- Aim of the task -
Copy every line of the following data that includes the string "will".

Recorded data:
= = = = = = =

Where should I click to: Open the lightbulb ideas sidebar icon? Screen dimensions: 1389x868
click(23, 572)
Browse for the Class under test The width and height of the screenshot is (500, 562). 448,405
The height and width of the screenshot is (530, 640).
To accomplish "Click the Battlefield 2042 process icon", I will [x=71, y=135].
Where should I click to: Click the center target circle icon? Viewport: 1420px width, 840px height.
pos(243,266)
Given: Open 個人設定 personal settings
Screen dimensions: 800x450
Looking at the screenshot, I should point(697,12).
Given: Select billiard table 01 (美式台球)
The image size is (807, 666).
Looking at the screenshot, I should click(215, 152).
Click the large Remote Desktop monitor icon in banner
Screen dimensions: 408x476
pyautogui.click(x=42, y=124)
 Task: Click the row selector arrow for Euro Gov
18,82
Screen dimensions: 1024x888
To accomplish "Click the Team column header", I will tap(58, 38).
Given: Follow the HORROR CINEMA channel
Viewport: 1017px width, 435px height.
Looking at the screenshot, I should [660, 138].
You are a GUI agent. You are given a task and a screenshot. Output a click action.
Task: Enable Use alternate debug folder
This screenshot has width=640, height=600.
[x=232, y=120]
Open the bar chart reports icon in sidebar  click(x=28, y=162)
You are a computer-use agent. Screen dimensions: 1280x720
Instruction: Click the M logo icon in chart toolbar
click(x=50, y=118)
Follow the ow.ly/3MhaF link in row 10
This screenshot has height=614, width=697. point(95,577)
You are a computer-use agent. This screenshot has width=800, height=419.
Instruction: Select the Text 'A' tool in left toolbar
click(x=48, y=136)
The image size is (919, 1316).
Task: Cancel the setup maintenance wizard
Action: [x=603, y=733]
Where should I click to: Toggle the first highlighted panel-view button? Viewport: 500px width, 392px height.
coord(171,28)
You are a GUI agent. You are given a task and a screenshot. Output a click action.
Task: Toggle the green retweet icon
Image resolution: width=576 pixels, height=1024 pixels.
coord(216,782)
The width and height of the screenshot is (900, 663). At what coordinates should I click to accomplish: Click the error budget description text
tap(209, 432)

= = = = = = =

- Task answer -
To accomplish "Click the Battlefield 2042 process icon", I will [x=71, y=135].
To accomplish "Click the Team column header", I will tap(58, 38).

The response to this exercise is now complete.